I will be charged a fortune for “excess” baggage.
This is the most important consideration and needs careful planning. It is the most obviously irritating aspect of UK low-cost airlines; it is not an unusual sight to see passengers desperately moving their possessions between cases at check-in. If you want to take a large amount of baggage on your journey, this can make a considerable difference in the cost of your flight. Ryanair, in particular, favors passengers with just hand luggage (in their case, 10kg independently for each passenger; and it cannot be pooled even within family members). For EU citizens, this also means that you avoid the aggravation (and charges) of checking in at the airport. Instead, you check-in “online”. Currently, non EU passengers have to check in at the airport and pay a €4 check-in fee (per passenger/per trip; apparently you can claim to have this refunded?) and a fee of €9/per passenger/per trip for the first bag and €12 for 2nd/3rd to a maximum of 15Kg in total (in addition to hold allowance). Excess baggage is charged at €10/kilo. In summary:
Have a regulation size carry-on bag and pack according to each particular airlines' allowances.
If you are returning leave your other baggage at your starting point.
If not, make sure you split the weight equally among your group, and only use one bag each, if possible.

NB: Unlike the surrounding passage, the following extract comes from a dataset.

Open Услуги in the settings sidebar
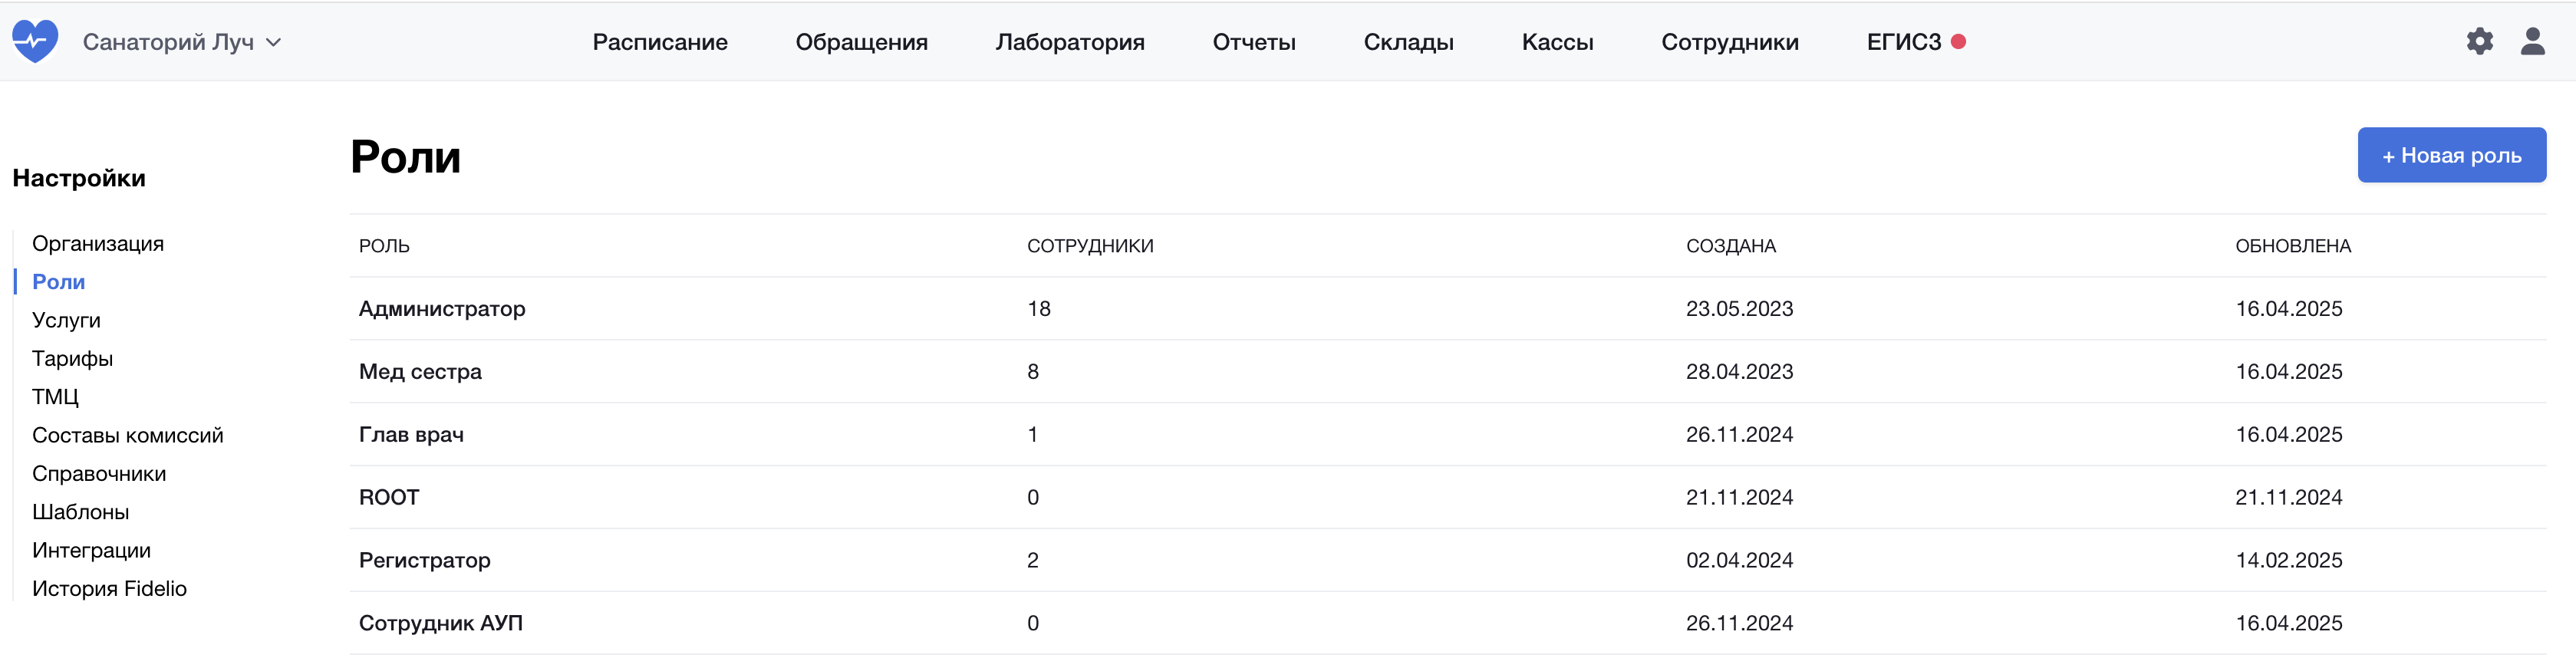 (66, 320)
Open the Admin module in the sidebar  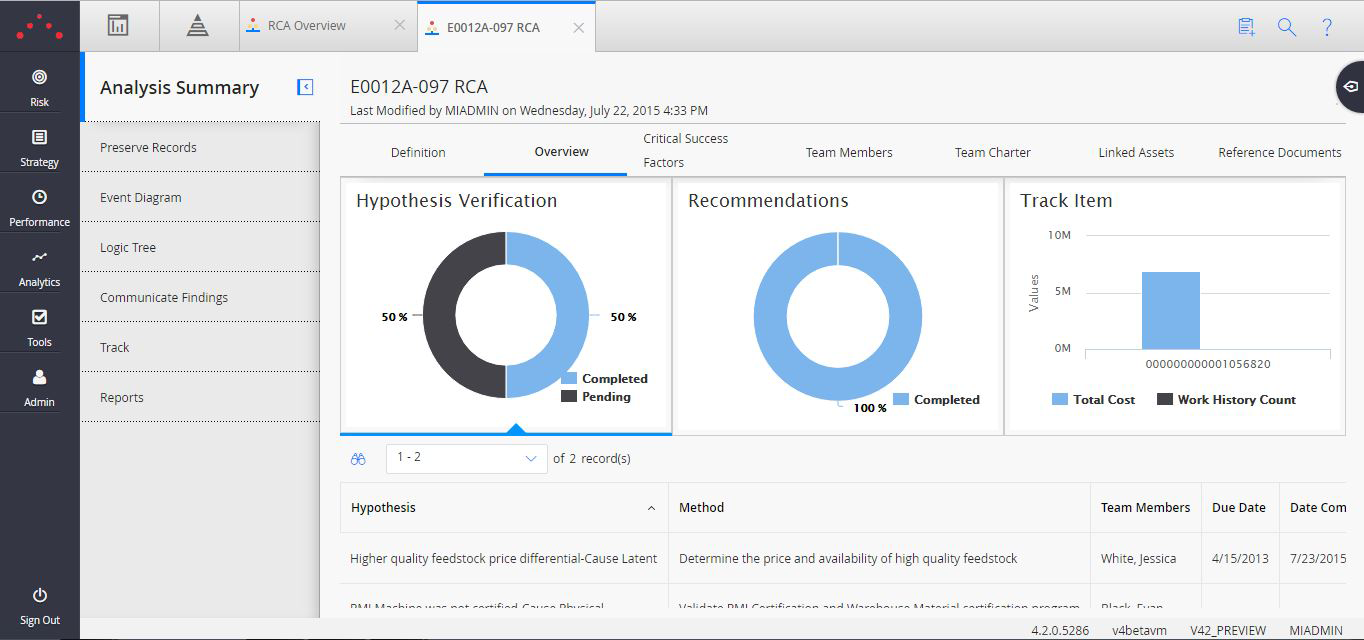click(x=38, y=388)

Taking the Ryanair example, if you, as a group, have an average of 25Kg each, you can avoid excess baggage charges and just pay an additional €9/passenger/trip to check in one case each.
Security restrictions at some airports had been limiting you to one carry-on bag. Just in case, make sure your “handbag” can fit in your cabin bag.
Although this varies from airline to airline, you could pay more to take hold luggage, check-in at the airport, and carry sports equipment. And oh, by the way, the price you pay may not be the first price you see, as taxes and landing charges are added.
Lack of service.
Basically, it is a bus - you get on quick (no reserved seats in most cases, less waiting in the corridor) and get off quick. What, no video? I could never hear them anyway!
Their airports aren’t where advertised.
Definitely true in certain cases, but the majority are just secondary airports. If this means new places to visit and smaller airports, then it may be easier to get to, the parking may be better, and it may be easier to get through. Considering those items, then I am not sure it is a negative.
They don’t have good safety procedures.
Not sure about the evidence, but I do think that it is the low-cost operators who are filling the European order books of Boeing/Airbus for new aircraft.
I can’t really disagree with this sentiment. Air travel in Europe has escalated, and the operators claim that new aircraft are better. But, nevertheless ... you can always take the train.
So what does this mean for you?
Certainly, if you purchase the tickets at the right time, you can save a lot of money. Prices vary by day, so you have to do a bit of digging around on their booking engines. (If you book direct, you have no benefit in using an agent or web intermediary, and you may pay more).
Perhaps the most important opportunity may be in discovering your own part of Europe, away from the usual transatlantic tourism trail. Sure, you have to see Rome, Venice, Florence, Paris or other great cities, but why not find another place where you can “slow down” and soak up the culture. And, isn’t all that on everyone else’s Flickr page?
P.S. Just booked our flight back to the UK (Stansted, London) from Sardinia (1000 miles) €120 for two including taxes (taking hand baggage only). Our train to Yorkshire on arrival (150 miles) looks like costing €180.